Extensive intraspecies cryptic variation in an ancient embryonic gene regulatory network

Two people with the same disease, or who inherit the same genetic mutation, often show different symptoms or respond to medical treatments in different ways. This is because many traits are not the result of a single gene, but of several genes interacting with each other in complex ways to form networks that lead to many possible outcomes. Gene regulatory networks, which control how animals develop, change over evolutionary time to create the vast variety of different species that exist today. However, it is still unclear how mutations in these networks can occur without negatively impacting their activity, or how networks become rewired during evolution.

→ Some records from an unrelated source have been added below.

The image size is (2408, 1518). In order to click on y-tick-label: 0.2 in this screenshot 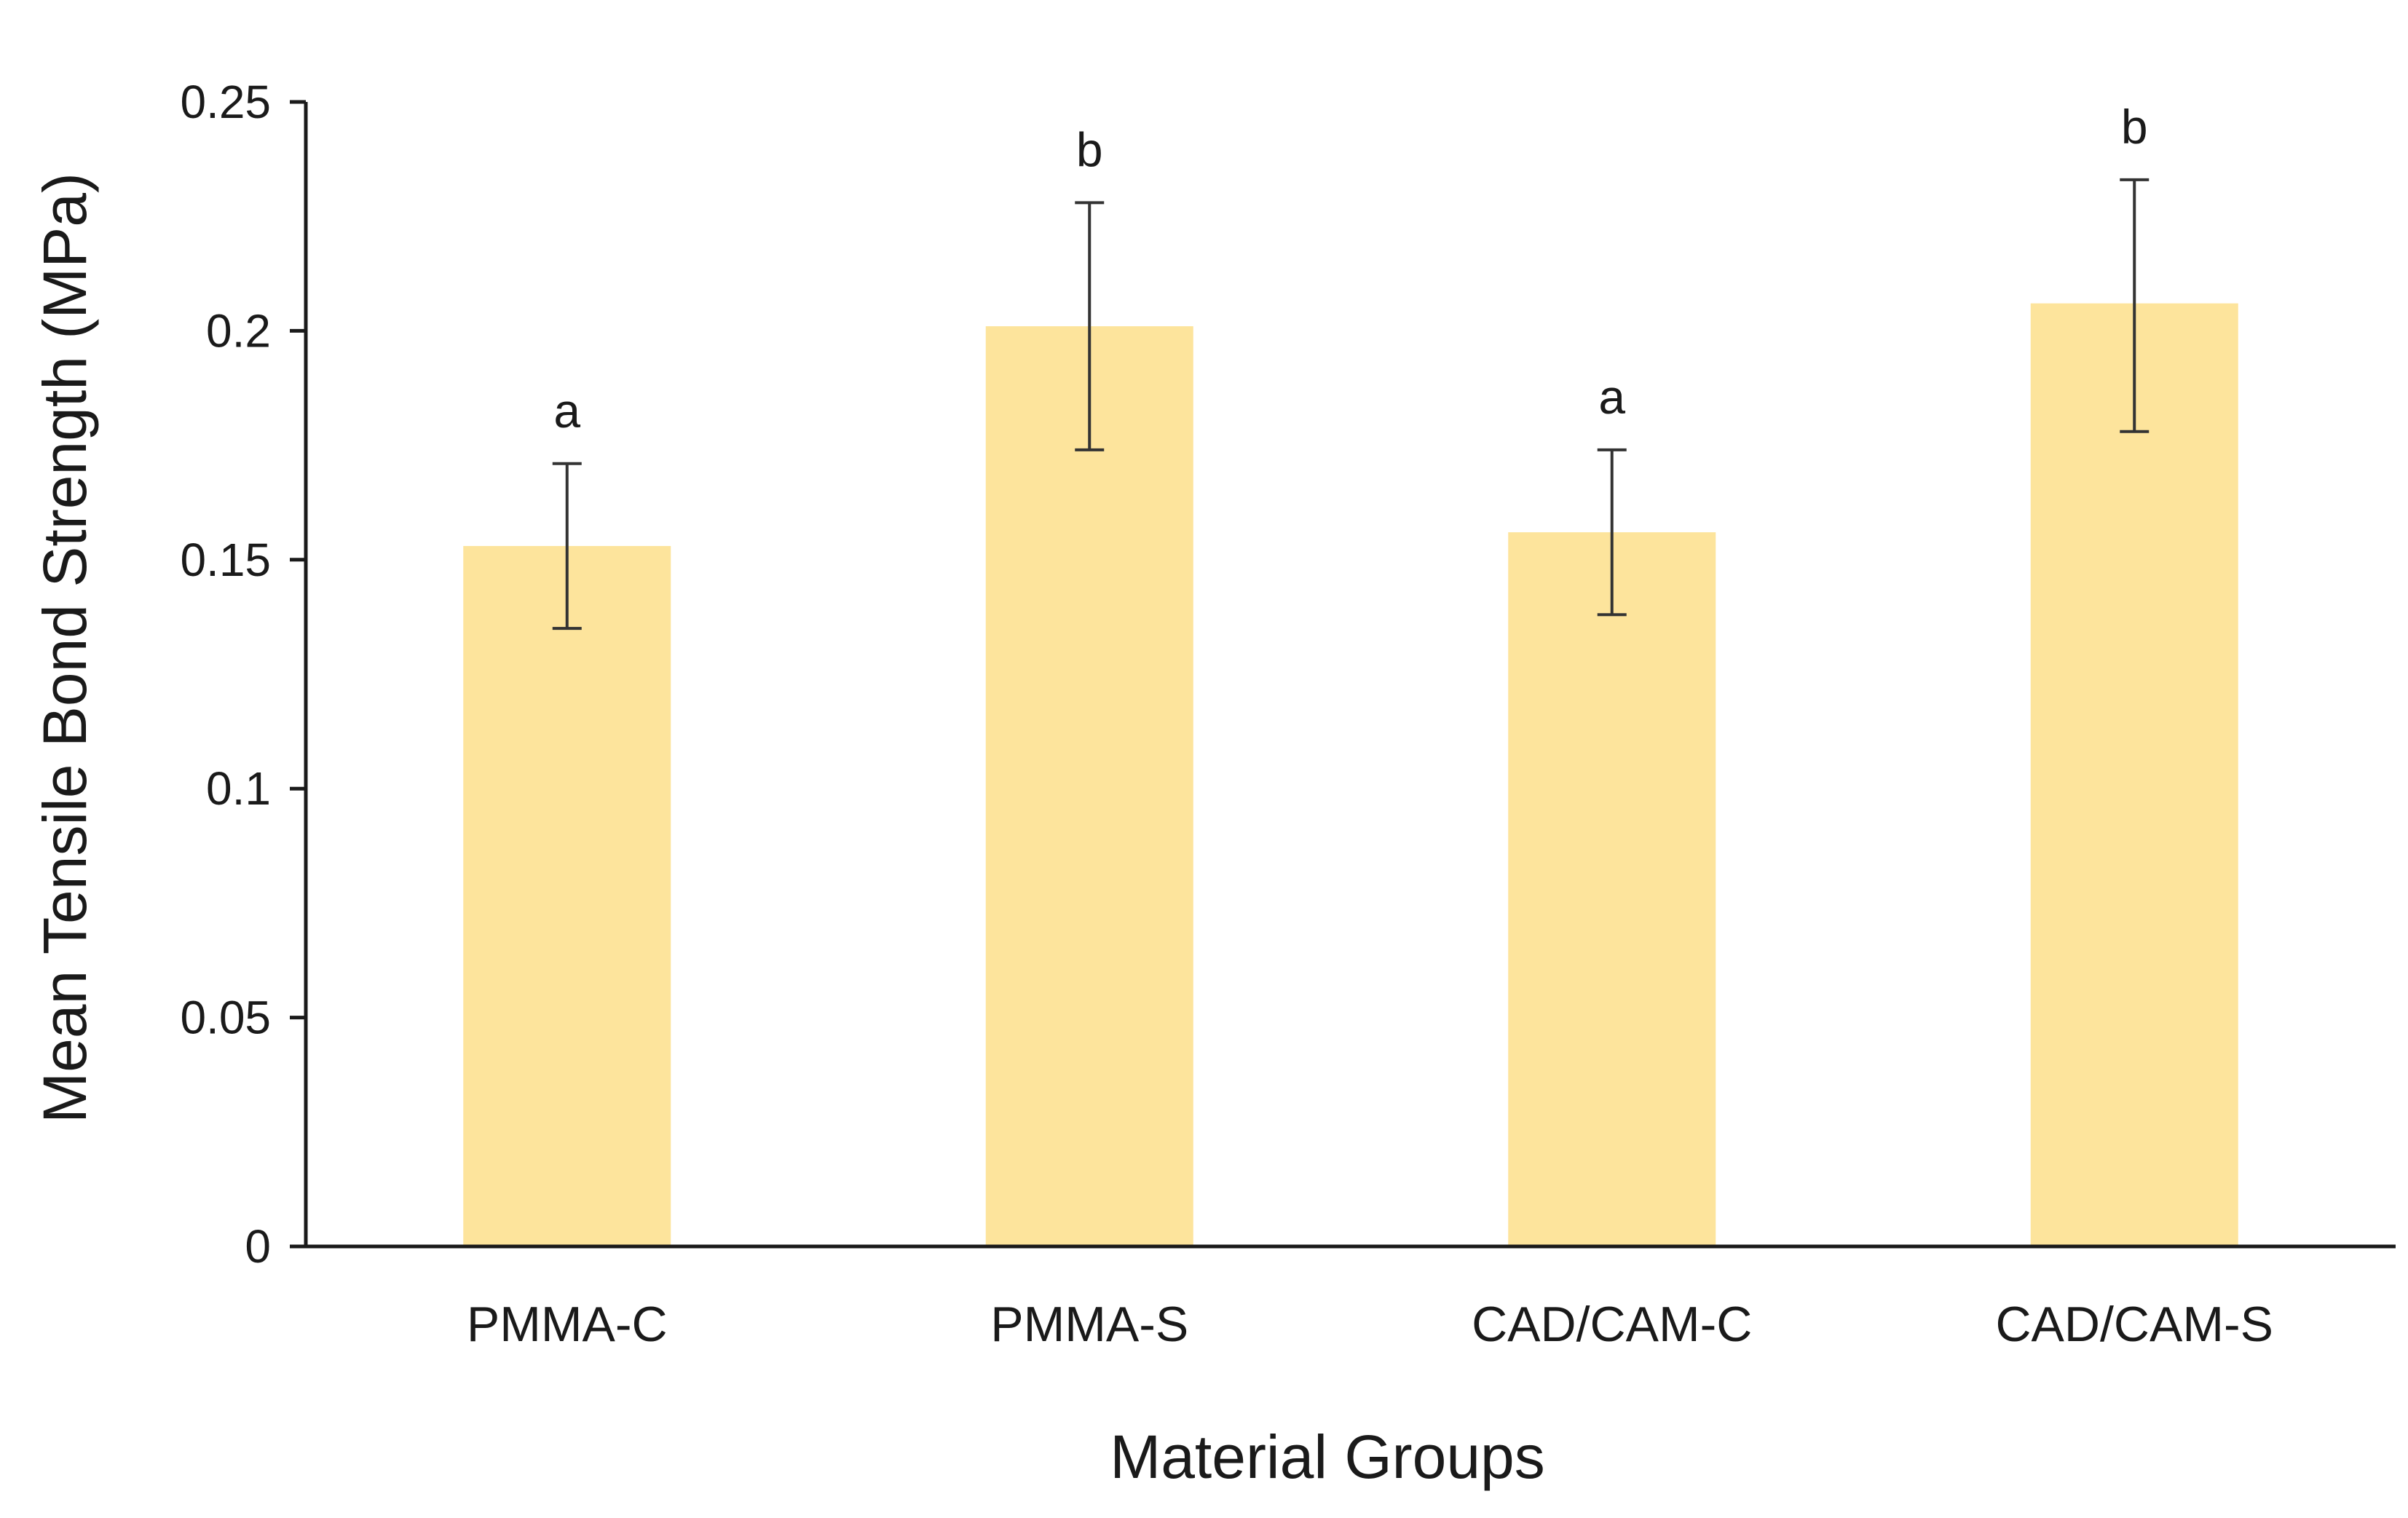, I will do `click(238, 331)`.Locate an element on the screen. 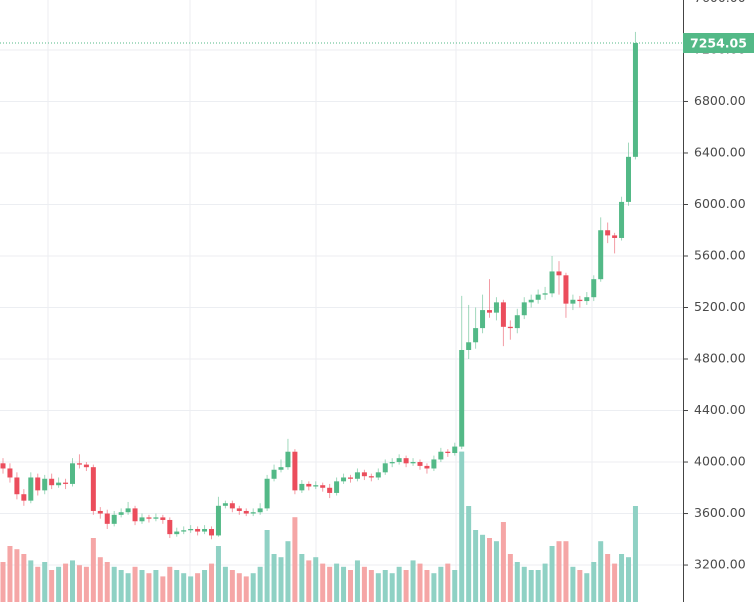 The height and width of the screenshot is (602, 754). y-tick-label: 5200.00 is located at coordinates (720, 306).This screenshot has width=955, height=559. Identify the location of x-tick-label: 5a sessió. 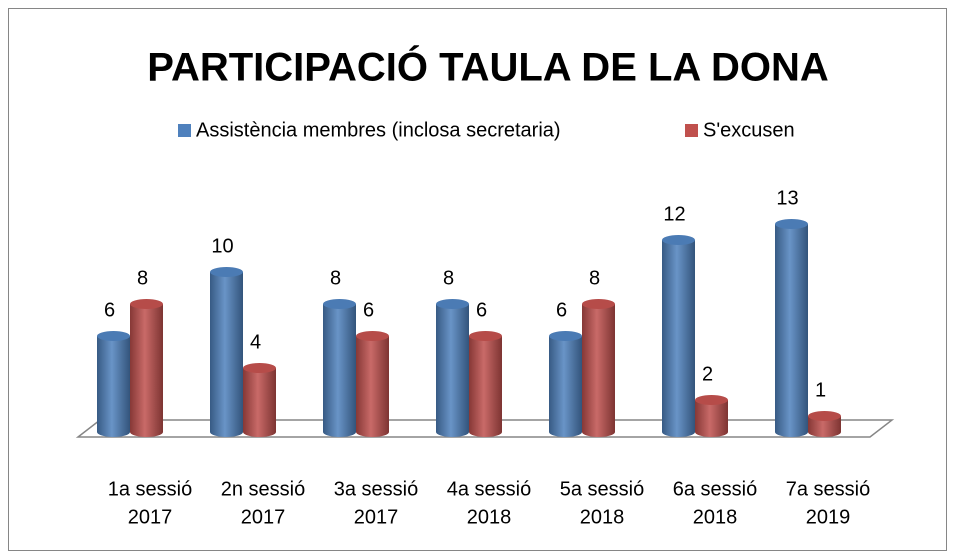
(602, 489).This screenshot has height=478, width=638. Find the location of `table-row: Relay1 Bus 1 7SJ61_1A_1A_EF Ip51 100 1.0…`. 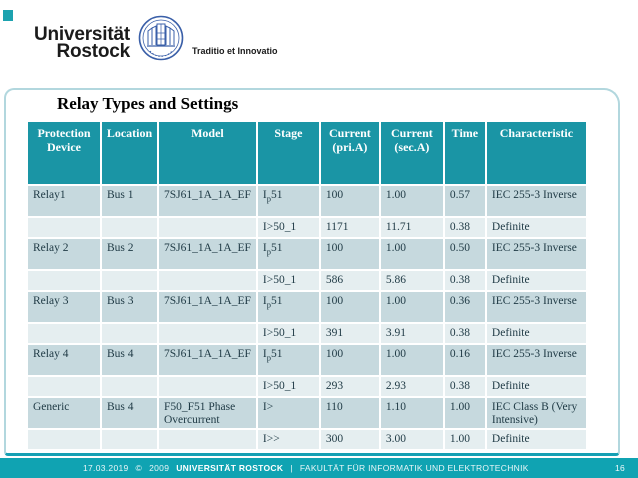

table-row: Relay1 Bus 1 7SJ61_1A_1A_EF Ip51 100 1.0… is located at coordinates (307, 201).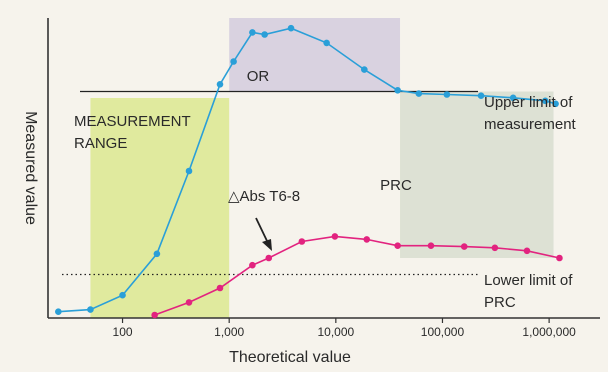  I want to click on x-tick-label-1-000-000: 1,000,000, so click(549, 332).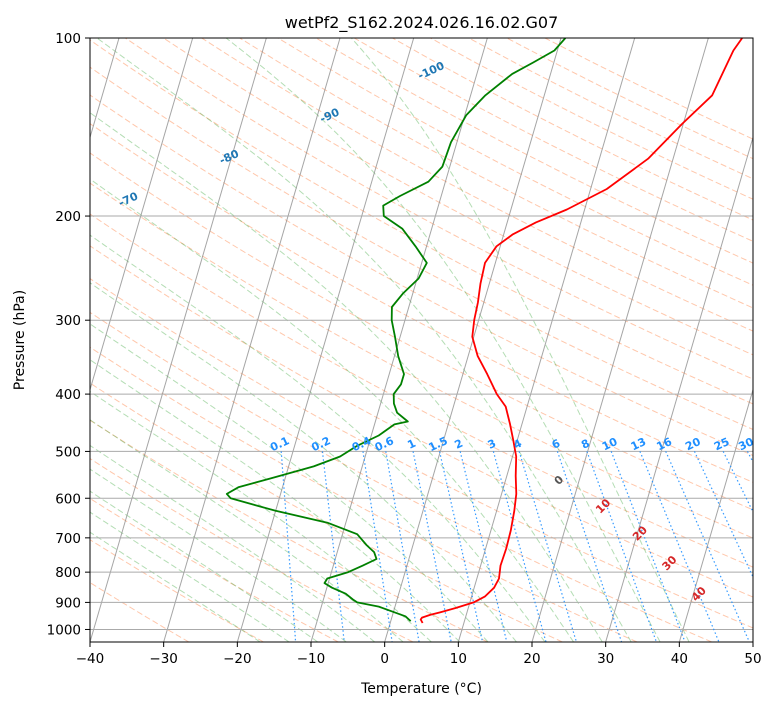  Describe the element at coordinates (752, 659) in the screenshot. I see `x-tick-label: 50` at that location.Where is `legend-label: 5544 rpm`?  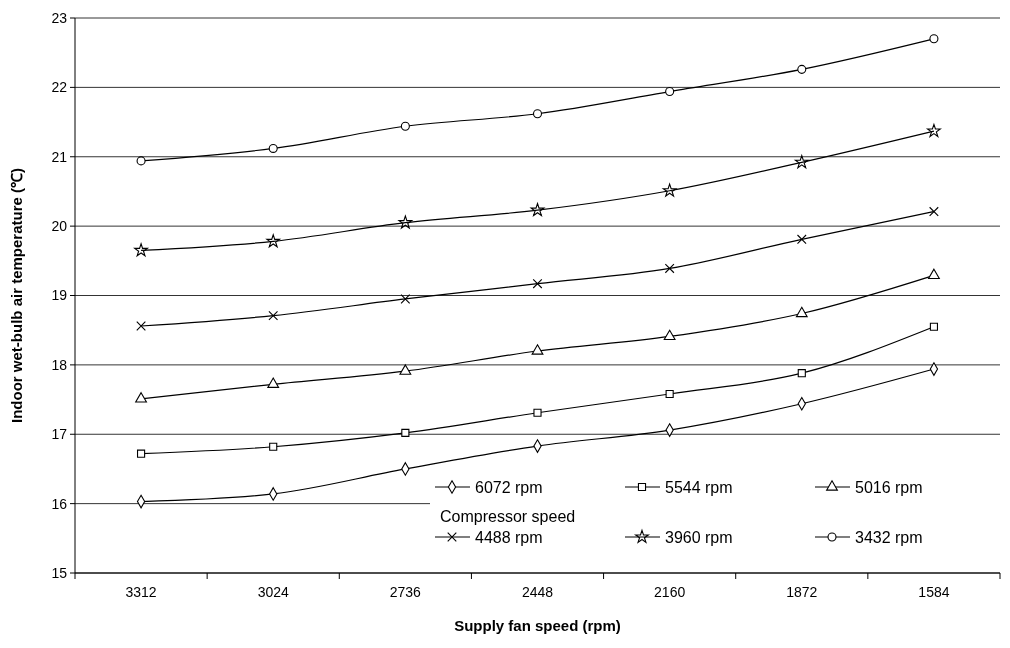
legend-label: 5544 rpm is located at coordinates (699, 487).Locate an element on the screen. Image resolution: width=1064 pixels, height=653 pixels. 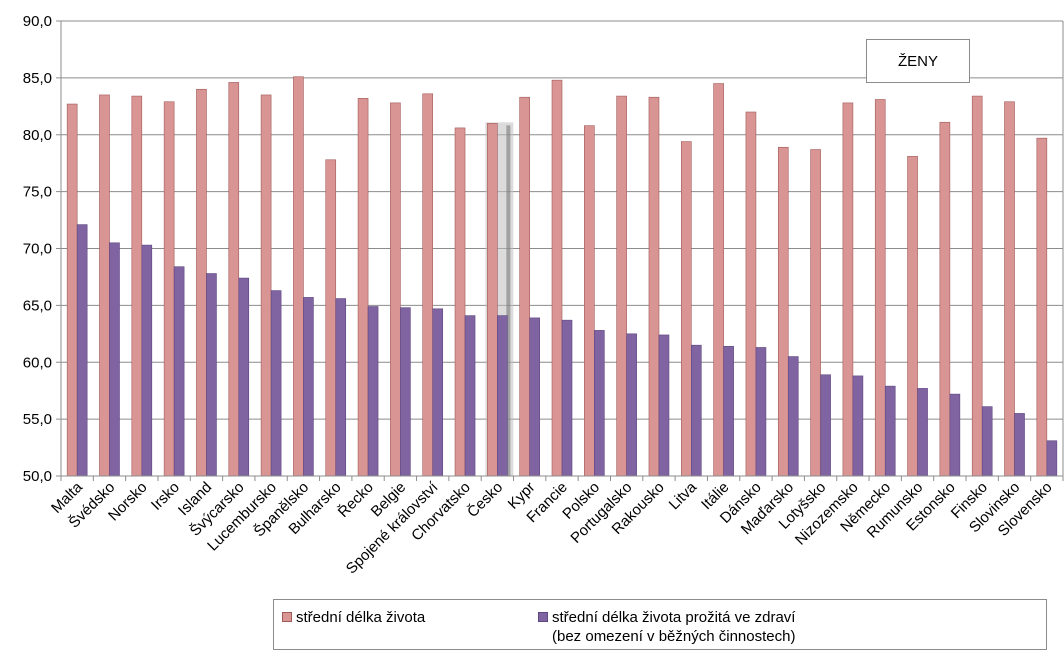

To address these questions, Torres Cleuren et al. studied the gene regulatory network that controls the development of the gut across approximately 100 different strains of Caenorhabditis elegans, a widely studied nematode worm. This involved testing how switching off particular genes affected gut development in embryos of the worm. The experiments revealed that the first steps in the gene regulatory networks that control gut development vary drastically between the different wild strains of C. elegans. For example, in some of the strains, two genes known as skn-1 and mom-2 are essential for gut formation, whereas in others the gut often forms even when these genes are switched off. These results support the idea that some of the genes in the network can compensate for loss of others, explaining how mutations can accumulate without impacting the development of the embryo. The findings of Torres Cleuren et al. provide important insights into how gene regulatory networks can be rewired, with some components accumulating mutations and acquiring new roles, while others stay the same.